Clay warns fans to heed caution when reading websites and emails related to the game in the days prior. Spam campaigns, phishing attacks, and fraudulent sites may be designed to look like the Super Bowl homepage, ticket sales page, or another related website. Malvertisements may compromise legitimate sites and redirect fans to malicious pages or get them to download content.
"In the last few years, we tend to not see the huge spray-and-pray types of campaigns," he adds. "[Attackers] tend to be more targeted in their approach now." Some may purchase lists of names and email addresses for people interested in sporting events; others will do some OSINT gathering and scan social media looking for team fans they can hit with targeted attacks.
For those fans buying merchandise online, check to make sure the site is legitimate and only purchase from official sellers, says Ortega. There's a lot of SEO spam getting injected into websites, and ecommerce sites selling sports memorabilia being compromised, she notes. To her point, ZeroFox recently discovered nearly 500 advertisements on marketplaces for Super Bowl-related merchandise, many providing minimal information about where the goods came from - a sign they're counterfeit.

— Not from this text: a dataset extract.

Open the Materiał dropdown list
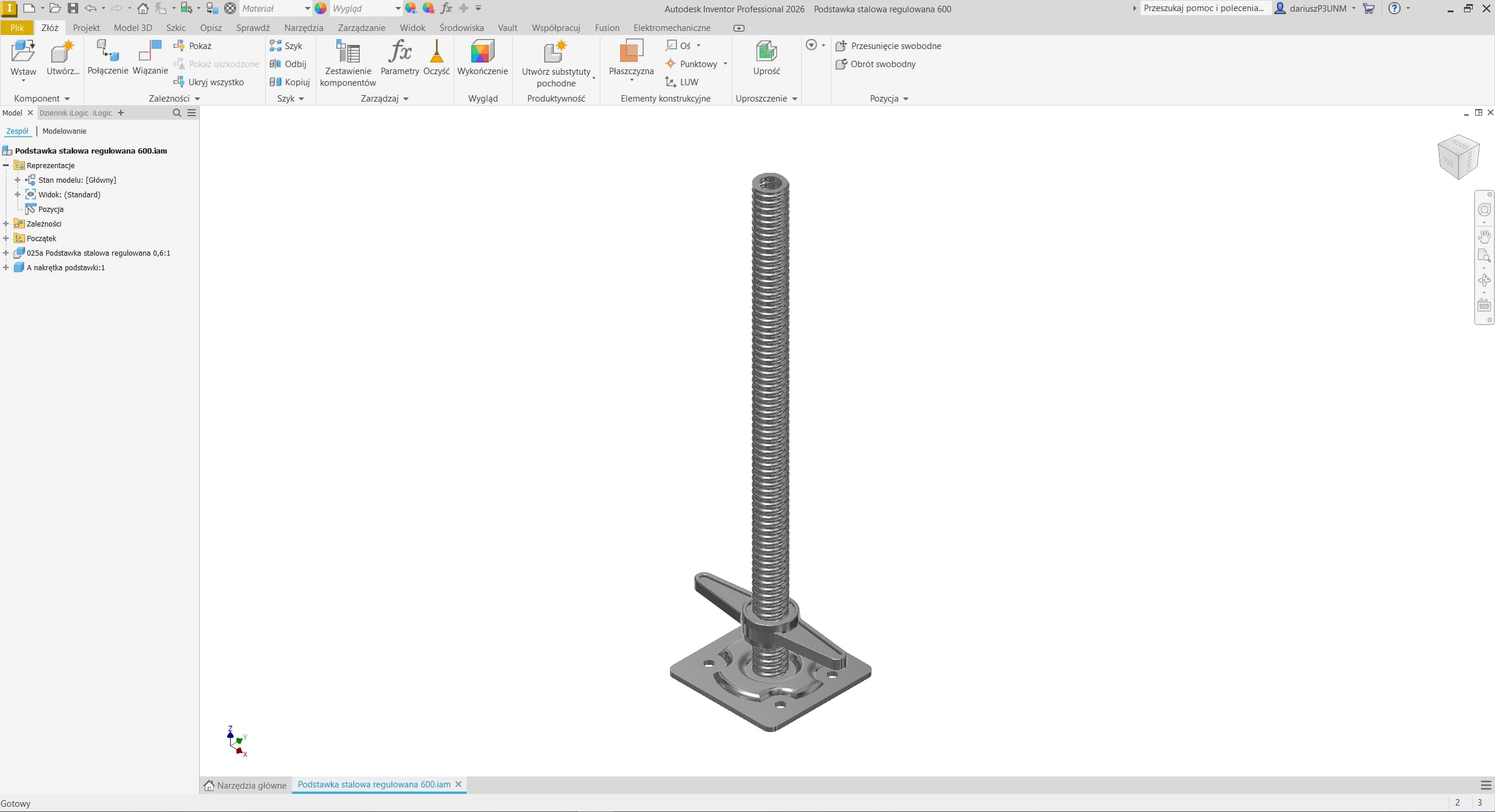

"Be aware of what you're looking at, what you're downloading, what you're getting on your phones and all devices," says Clay. "When you're looking at news and want information on the event, be cautious of what you're clicking on or downloading from a website or email message."
Super Bowl attendees planning to pay using their phones at the event should download a VPN to protect their transactions, Ortega notes, and use cash to pay if possible. Fans should also safeguard their tickets, both online and physical, to protect the bar codes from being stolen and resist the urge to post any photos of tickets or game credentials on social media.